The allegation rests mainly upon what was written in the thirteenth century, by John of Wallingford, though how far he may be taken as an authority is a matter of dispute. Lingard remarks upon it,” the scandal of Wallingford may be dismissed with the contempt which it perhaps deserves, ” and at the same time he observes,” At the commencement of his reign there was much in his conduct to reprehend.” Asser, (who, it must again be remembered, wrote during the life time of Alfred) speaking of the distresses into which he fell shortly after this time, says, ” We believe that this trouble did not happen to the king without being deserved by him, because in the early part of his reign, whilst he was yet young, and influenced by a youthful mind, whenever the men of his kingdom and his subjects came to him for the purpose of seeking his aid in their necessities, or whenever they who were opposed by the more powerful implored his assistance and advocacy, he would neither listen to them nor afford them any redress, but treated them as though they were altogether worthless.

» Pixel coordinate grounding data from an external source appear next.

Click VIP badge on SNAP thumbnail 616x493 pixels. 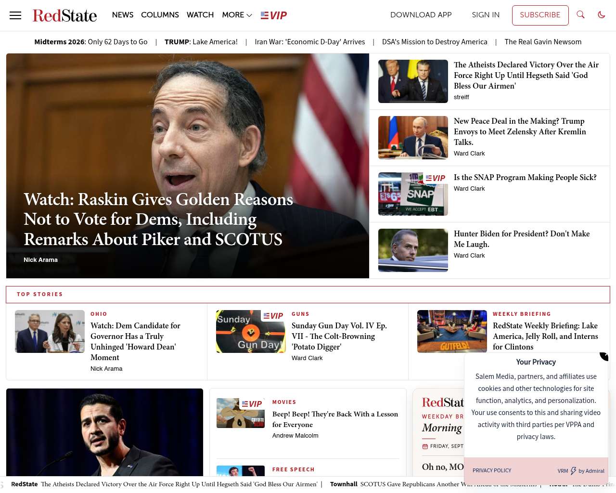click(x=436, y=178)
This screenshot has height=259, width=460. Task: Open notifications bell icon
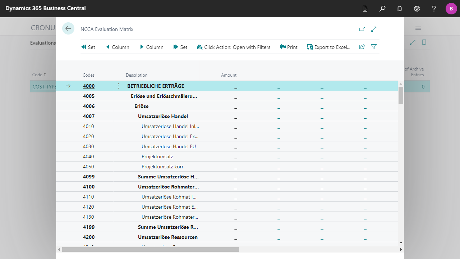[400, 9]
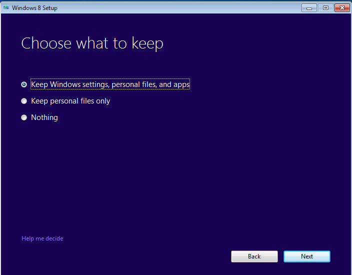Choose the 'Keep personal files only' radio button

pyautogui.click(x=24, y=101)
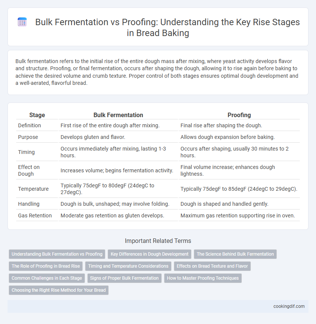Image resolution: width=316 pixels, height=324 pixels.
Task: Click How to Master Proofing Techniques tag
Action: coord(203,278)
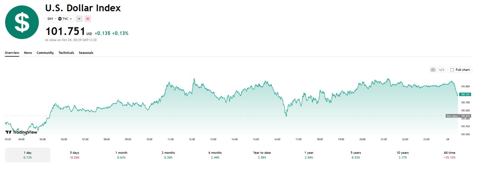
Task: Switch to the 1 month range
Action: coord(121,155)
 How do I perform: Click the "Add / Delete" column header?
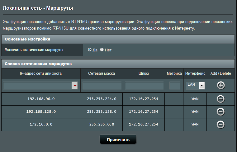tap(220, 74)

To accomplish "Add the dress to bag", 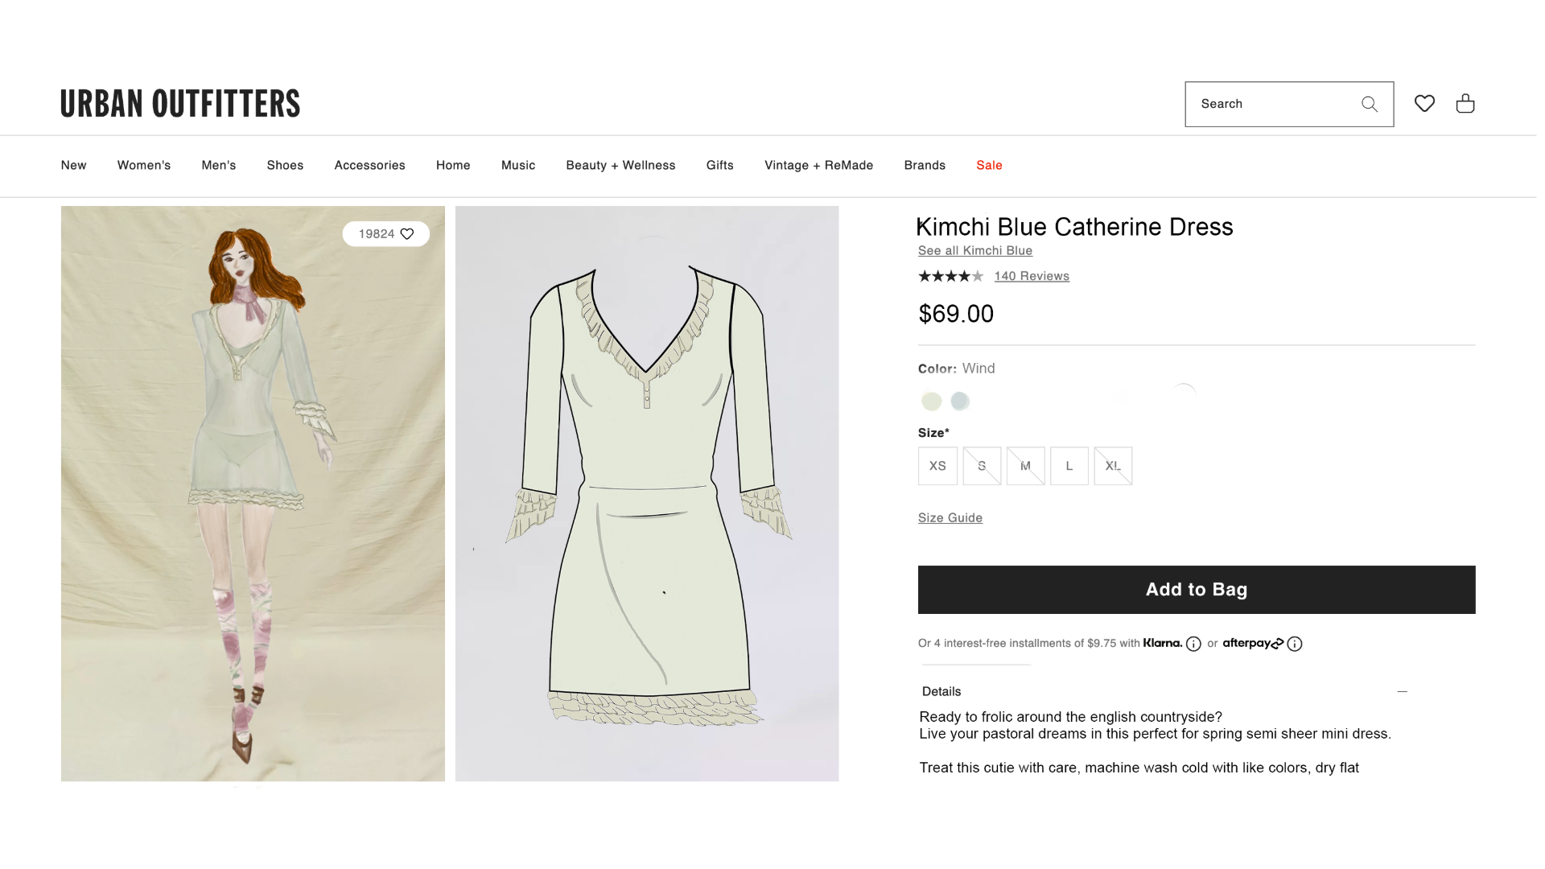I will point(1197,590).
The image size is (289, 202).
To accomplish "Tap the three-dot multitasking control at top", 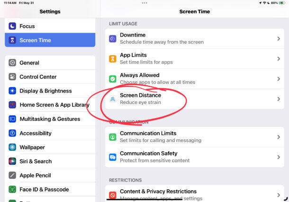I will (145, 3).
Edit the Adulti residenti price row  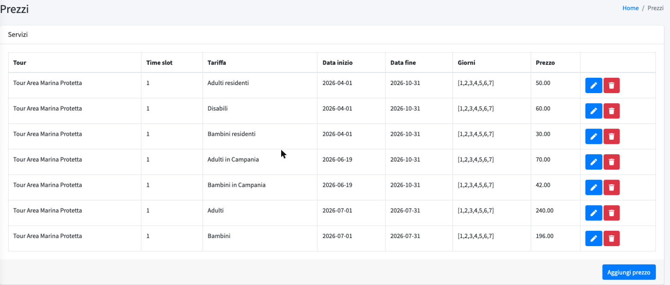pyautogui.click(x=594, y=85)
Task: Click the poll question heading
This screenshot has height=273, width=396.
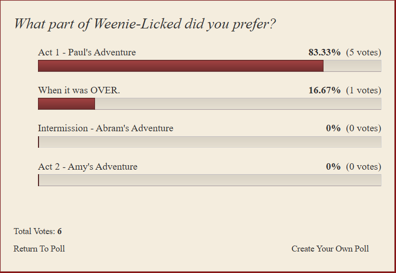Action: [x=145, y=24]

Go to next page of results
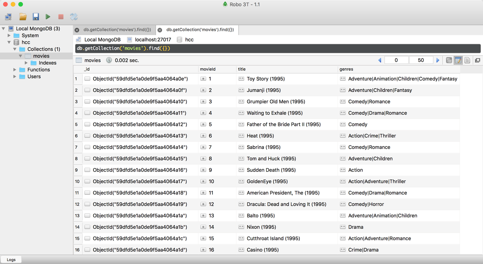point(438,60)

Asser adds that “Saint Neot, who was then living, and was a kinsman of Alfred, grieved over the king’s conduct in his inmost heart, and foretold, with prophetic sagacity, that he should, in consequence of it, fall into the greatest adversity, but that Alfred took little notice of the rebuke of this good man, and paid no heed to words which the issue proved to be perfectly true.”
This is one of the many matters which must be suffered to remain in the region of a long past obscurity. Sufficient is it to observe that the rhetorical embellishments with which the character of Alfred has been drawn are due rather to fancy then to sober history. It is not wise to claim such a beatification for any man, however great or excellent, as to exhibit him rather as personifying all the moral virtues and as having attained to the ideal of perfection, than as possessed of some of those peculiarities, which, though not always defects or vices, yet belong, more or less, to every human being. It is a disadvantage to be known to posterity by general commendation, instead of by discriminating analysis of character and by a faithful representation of the shifting kaleidoscope of human actions.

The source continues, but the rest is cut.